Apparently, third time’s the charm for one of Seattle’s most storied rock bands.
After missing the cut in its first two nominations, Soundgarden is going into the Rock & Roll Hall of Fame as part of a 2025 class that includes hip-hop innovators Outkast, Cyndi Lauper, The White Stripes, ‘70s rockers Bad Company, Joe Cocker and Chubby Checker.
This year’s class was announced Sunday during an episode of “American Idol.” The 2025 induction ceremony will take place Nov. 8 at the Peacock Theater in Los Angeles and will be livestreamed on Disney+.

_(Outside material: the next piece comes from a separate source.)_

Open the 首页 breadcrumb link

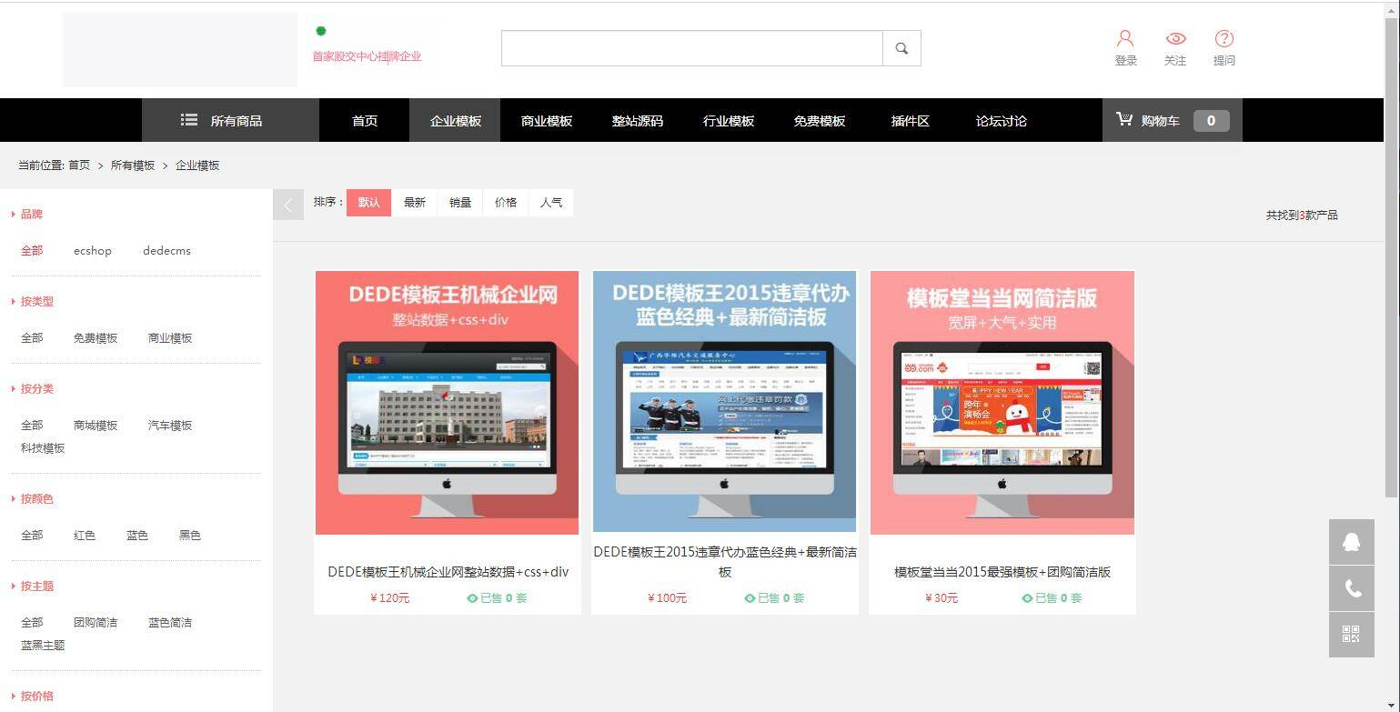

Soundgarden had been knocking on the Rock & Roll Hall of Fame’s door since the psych-laced grunge lords were first nominated for the class of 2020. Their induction means three of the grunge era’s “Big Four” bands will be enshrined, following Nirvana (2014) and Pearl Jam (2017).
The Rock Hall’s nominating committee seemed committed to thoroughly vetting Soundgarden before taking up Alice in Chains, whose eligibility window opened after Soundgarden’s. With Soundgarden’s induction, it seems likely that Alice in Chains could receive a nomination in the next few years. (If and when Alice does get the nod, someone might have to spray paint Mudhoney onto the Rock Hall’s Mount Grungemore.)
Using building blocks carved by the likes of Black Sabbath, Led Zeppelin and The Stooges, Soundgarden helped build a new breed of metallic, punk-infused rock ‘n’ roll, echoes of which still ring through rock radio. While hardly the first band to meld elements from once-disparate genres, Soundgarden did so in a way that transcended underground heroism and infiltrated the mainstream. Credit archetypal frontman Chris Cornell howling like a demonic Robert Plant over odd time signatures and Kim Thayil’s menacing, drop-D guitar tuning with helping pull Soundgarden up from the underground by the dog tags.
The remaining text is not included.